**EXTRAIT CHOISI:**
━━━━━━━━

Destination Londres ou plus exactement Bow Creek, à l'entrée de la rivière Lea. On nous avait dit: "C'est un petit appontement perdu mais tranquille avec des cygnes pour vous tenir compagnie". C'était, en fait, un tout petit trou, not always afloat, car à basse mer les cygnes se promenaient sur la vase le long du navire.

Le réceptionnaire avait d'ailleurs pris la précaution de nous confirmer par télex que notre draft maxi devait se limiter à vingt pieds six, fresh water. Ce n'était pas une clause de style, car lorsque nous dûmes nous résigner à aller à quai le dimanche soir, il n'y avait plus tout à fait assez d'eau à la pleine mer, et il fallut brutaliser le bateau pour qu'il consente à se glisser jusqu'au berth final. Pourtant la hauteur d'eau à pleine mer était encore de six mètres dix.

━━━━━━━━

**DONNÉES:**
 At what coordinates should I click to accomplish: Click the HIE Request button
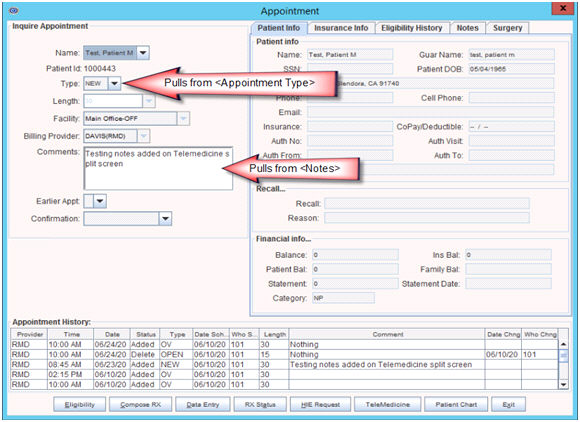click(320, 405)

━━━━━━━━

**CONSIGNE:** Renvoie en entier, mot pour mot, l'extrait sur l'escale à Bow Creek.

**RÉPONSE:**
Destination Londres ou plus exactement Bow Creek, à l'entrée de la rivière Lea. On nous avait dit: "C'est un petit appontement perdu mais tranquille avec des cygnes pour vous tenir compagnie". C'était, en fait, un tout petit trou, not always afloat, car à basse mer les cygnes se promenaient sur la vase le long du navire.

Le réceptionnaire avait d'ailleurs pris la précaution de nous confirmer par télex que notre draft maxi devait se limiter à vingt pieds six, fresh water. Ce n'était pas une clause de style, car lorsque nous dûmes nous résigner à aller à quai le dimanche soir, il n'y avait plus tout à fait assez d'eau à la pleine mer, et il fallut brutaliser le bateau pour qu'il consente à se glisser jusqu'au berth final. Pourtant la hauteur d'eau à pleine mer était encore de six mètres dix.